Local Transfer of Delayed Hypersensitivity and Cutaneous Basophil Hypersensitivity

Abstract

Abstract We have studied the capacity of unfractionated cells, or of purified populations of T and B cells, prepared from the lymph nodes of sensitized guinea pigs with classical delayed hypersensitivity (DH) or with cutaneous basophil hypersensitivity (CBH), to induce reactions in normal syngeneic guines pigs after intradermal injection with antigen (ovalbumin, DNP-BGG, or α,DNP-Lysine11). Injections of cells or antigen alone produced little or no reaction. Injections of antigen and cells from DH donors resulted in delayed onset reactions, which were indurated and which usually contained only a few basophils. With cells from CBH donors, delayed onset reactions were also produced, but these were less indurated and the infiltrate generally contained higher percentages of basophils.
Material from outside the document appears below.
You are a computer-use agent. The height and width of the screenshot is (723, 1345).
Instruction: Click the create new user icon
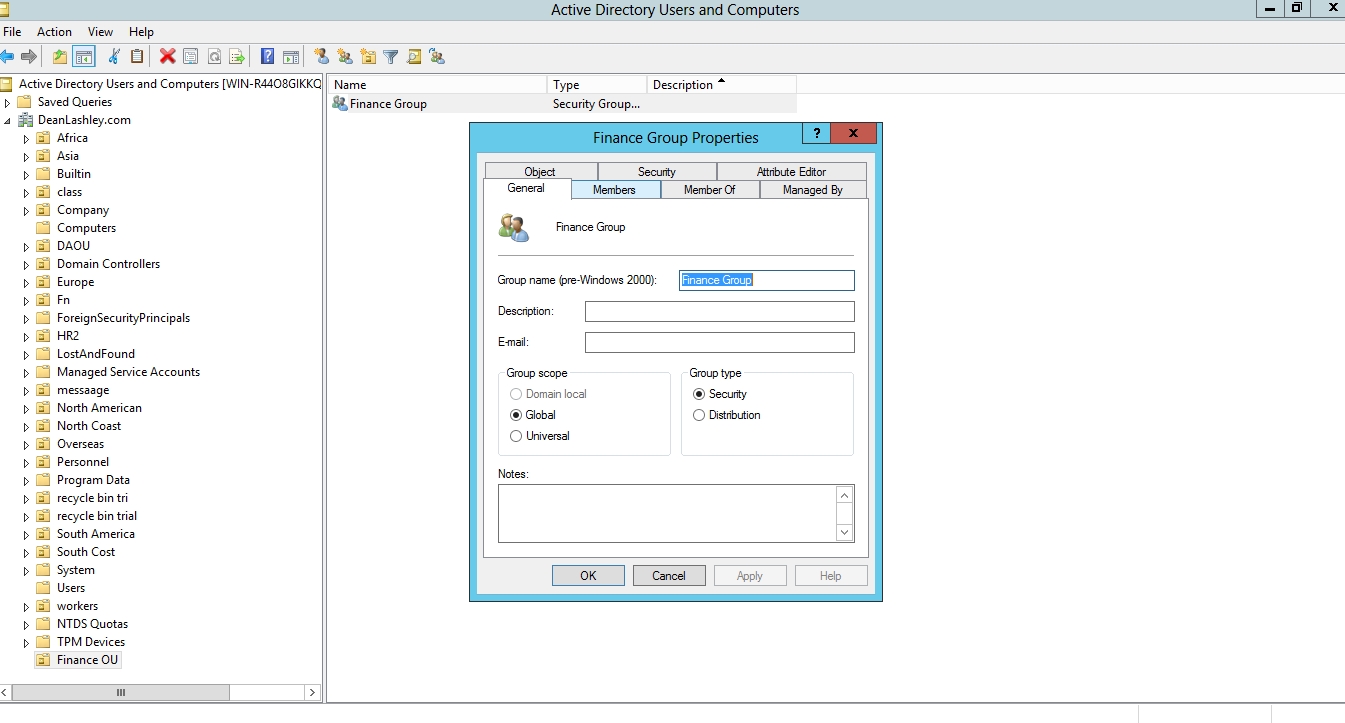321,57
Thus, the reactions resembled those in actively immunized animals. With cells from DH donors, reactions were consistently produced with unfractionated cells or T cell preparations, with cell doses as low as 0.5 to 1 × 106. B cell preparations also produced reactions, but only with higher cell doses (2 to 3 × 106); these reactions were probably due to contaminating T cells. With cells from CBH donors, reactions were consistently produced with unfractionated cells, T or B cell preparations in the dose range of 2 to 3 × 106 cells. There was no lower dose at which reactions resulting from B cell preparations could be eliminated while still retaining T cell reactivity. Moreover, doubly purified B cell preparations, with 98% Ig-positive cells, were as effective as singly purified preparations (95% Ig positive). These findings indicate that both T and B cells can initiate CBH reactions and support the interpretation that CBH reactivity is heterogeneous.